How about a slow quack, for old times sake?

When Life Gets You Down... [The Onion]

Tuesday, August 5, 2008

Stalking Chase: An Admirer on Tracks

Dear Chase Utley,

Thanks for ripping twenty eight homers with your short, jerky swing. Your VORP is like that of John Lennon, there is only one.

It’s time for you to find a Hollywood publicist and a public vice. Spend your nights outside Philly’s finest strip joints with Stephen Jackson, firing automatic weapons into the air, slurping Grey Goose on the rocks and snorting cocaine off Destiny’s backside. Let your hair down Chase, we wanna see your dark side.

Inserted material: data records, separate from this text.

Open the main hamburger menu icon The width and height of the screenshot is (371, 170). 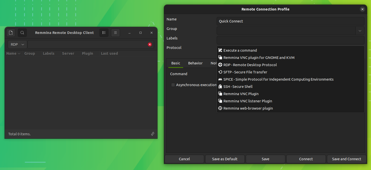click(x=115, y=32)
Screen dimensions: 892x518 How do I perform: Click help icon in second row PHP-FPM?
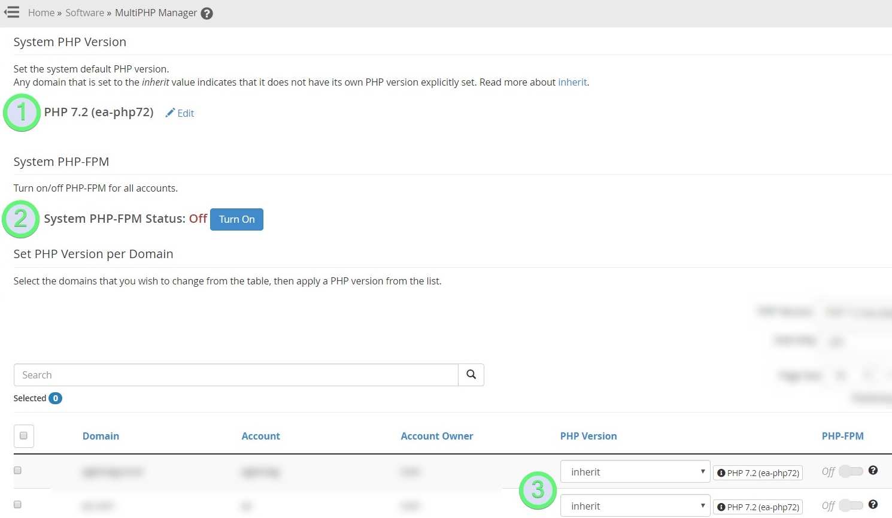pyautogui.click(x=873, y=505)
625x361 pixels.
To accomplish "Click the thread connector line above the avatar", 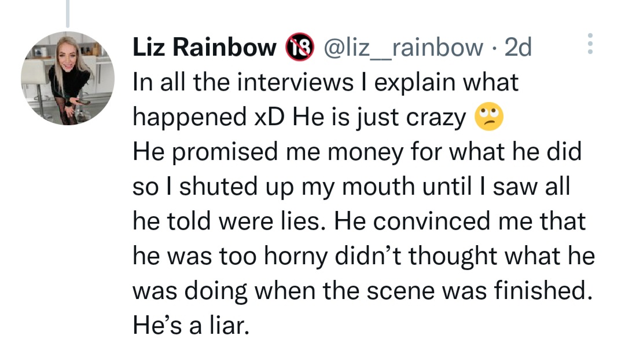I will click(68, 13).
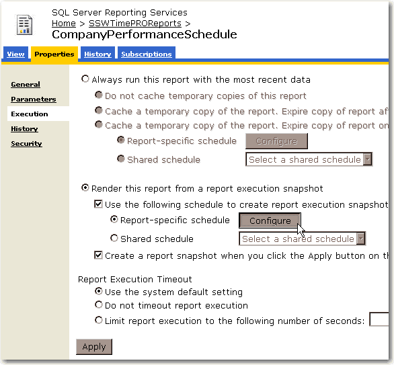Follow the SSWTimePROReports breadcrumb link
The height and width of the screenshot is (365, 394).
135,24
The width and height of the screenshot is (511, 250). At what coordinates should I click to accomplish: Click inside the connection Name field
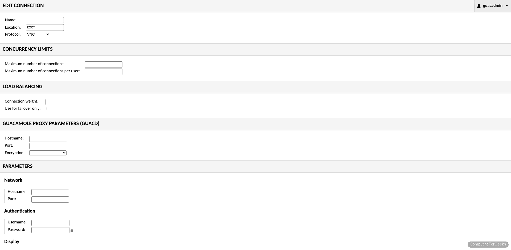44,20
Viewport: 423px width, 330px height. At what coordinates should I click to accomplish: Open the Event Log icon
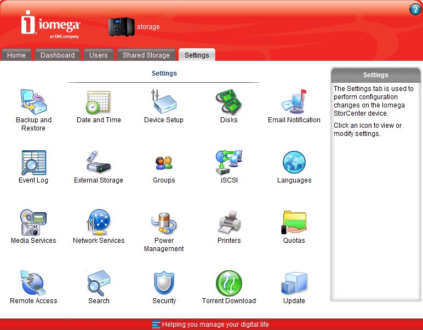point(33,162)
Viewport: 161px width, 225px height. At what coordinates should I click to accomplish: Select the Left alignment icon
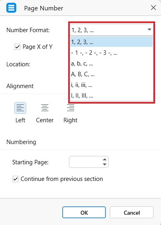[20, 108]
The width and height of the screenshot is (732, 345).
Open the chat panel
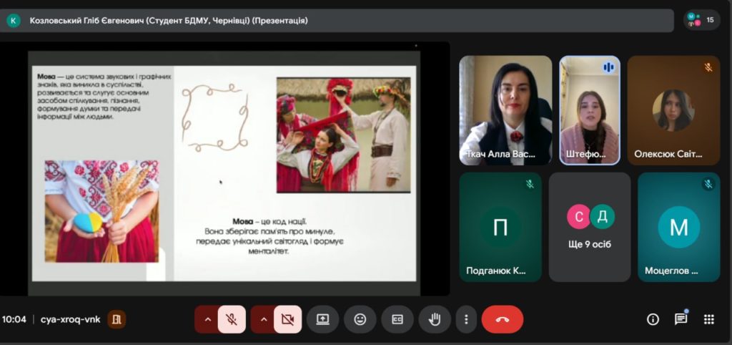point(681,319)
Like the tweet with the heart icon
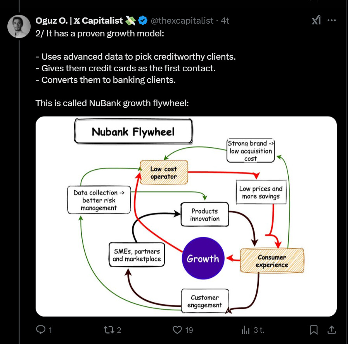This screenshot has width=348, height=344. [177, 330]
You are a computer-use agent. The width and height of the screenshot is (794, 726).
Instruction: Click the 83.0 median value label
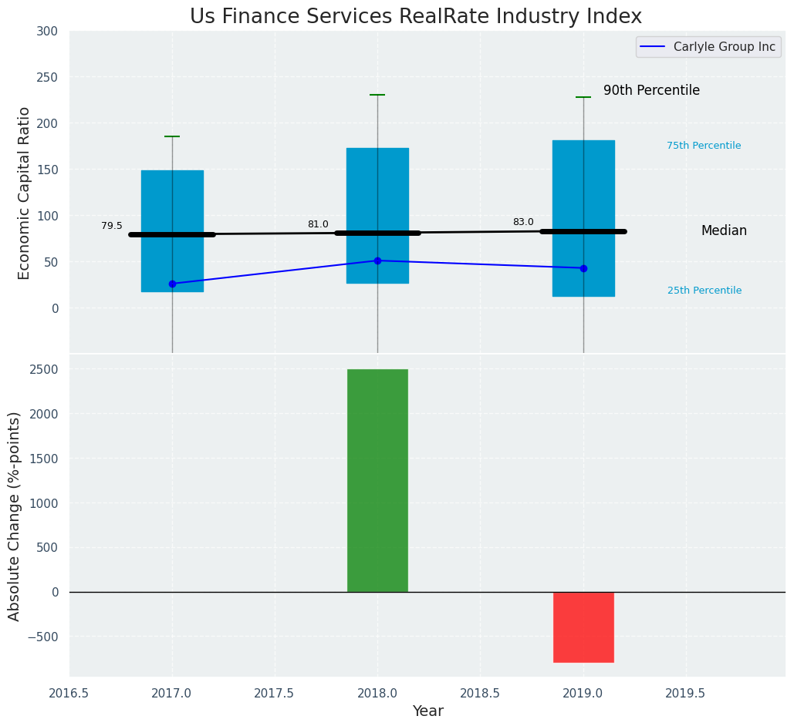(x=523, y=222)
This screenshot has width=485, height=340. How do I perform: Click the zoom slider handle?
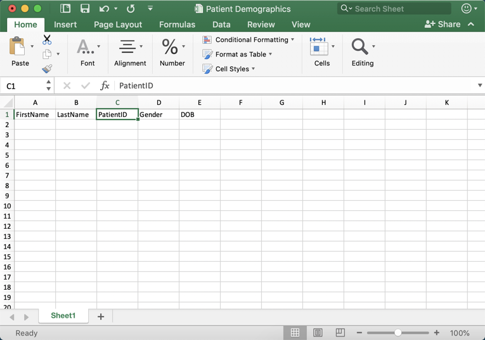point(398,333)
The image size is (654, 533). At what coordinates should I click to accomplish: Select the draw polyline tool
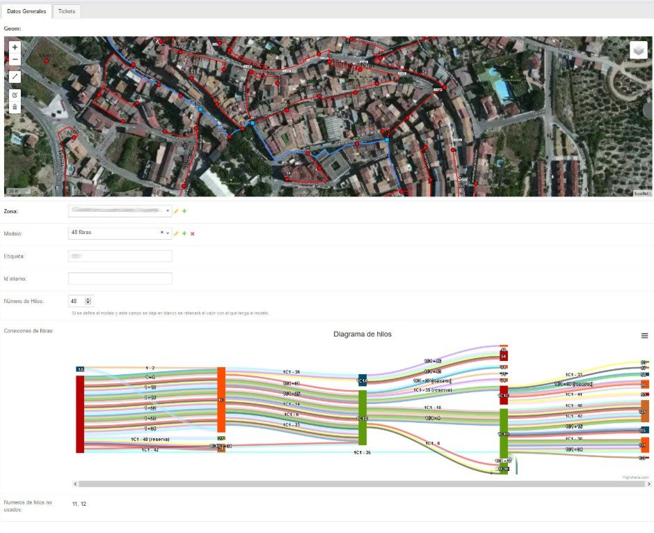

The way you flick those wrists makes me wonder if you’re into S&M.

-Locomotive

Friday, July 11, 2008

LBMS Book Club

The struggling American economy is slowly eliminating the high school sports landscape, leaving one Pulitzer winner in search of a new game, and a new breed, to exploit. That man is, of course, Pulitzer Prize winning reporter H.G. Bissinger.
Secular religions are fascinating in the devotion and zealousness they breed, and in Oregon, under-eight soccer has its own "rabid" hold over the faithful. H.G. Bissinger, a Pulitzer Prize-winning journalist, enters into the spirit of one of its "most fervent shrines": Cedar Mill, an upper-middle class suburb in the comfortable confines of Northwest Oregon, where the Brockman D.D.S. Tooth Fairies have managed to compile the most smiles and least on-field urine stains in state annals. Indeed, as this breathtaking examination of the town, the team, its coaches, and its young players chronicles, the team, for better and for worse, is portrayed as the town; the communal health and self-image of the latter is minsinterpreted as being linked to the on-field success of the former. The 2007 season, the one Saturday Afternoon Orange Slices recounts, was not one of the Tooth Fairies' best. Bissinger's effect on the community--and the players--was explosive. Written with exaggerated style and unnecessary, borderline libelous, passion, SAOS offers an American snapshot in deeply blurred focus; the picture is not always pretty, but the image is hard to forget.